President Bush joined the national debate on universal healthcare last night with two proposals outlined in his State of the Union speech. In a previous radio address, Bush had revealed his plan to control healthcare costs by tax breaks to help low-income people buy insurance and a tax boost for employees whose health coverage costs more than average. Last night he also announced a policy to support the universal health efforts of several states. The so-called "Affordable Choices Initiative" would divert some federal money now going to hospitals and other facilities and give the money to the states. The plan would give governors more legal leeway in using Medicaid dollars if they develop smart healthcare coverage expansion strategies, moving $40 billion in disproportionate share payments away from hospitals.

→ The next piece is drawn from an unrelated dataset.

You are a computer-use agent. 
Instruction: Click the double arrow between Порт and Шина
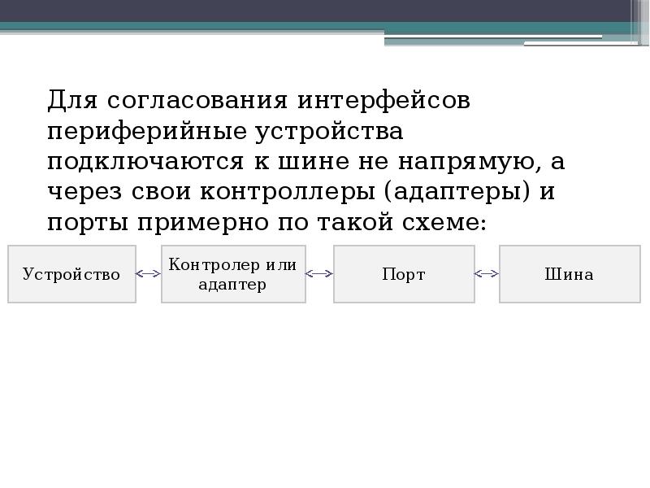(x=488, y=274)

Many health industry wonks are happy to see the President turn the national focus to healthcare, but Bush's plan has already drawn criticism from a number of groups. Democrats and other groups are attacking the tax deduction, which would lower taxes for 100 million citizens but raise taxes on about 30 million Americans with more expensive health plans. They also fear that employers will be less likely to provide health coverage for employees due to the tax change. And hospitals are protesting the Affordable Choices Initiative, suggesting that it could undermine their already fragile relationship with the Medicaid program and possibly push some poorer hospitals further underwater financially. Finally, the State of the Union address was important for what it didn't mention. Though the President mentioned the future financial problems Medicare and Social Security face, he didn't offer any proposal on how to deal with the problems.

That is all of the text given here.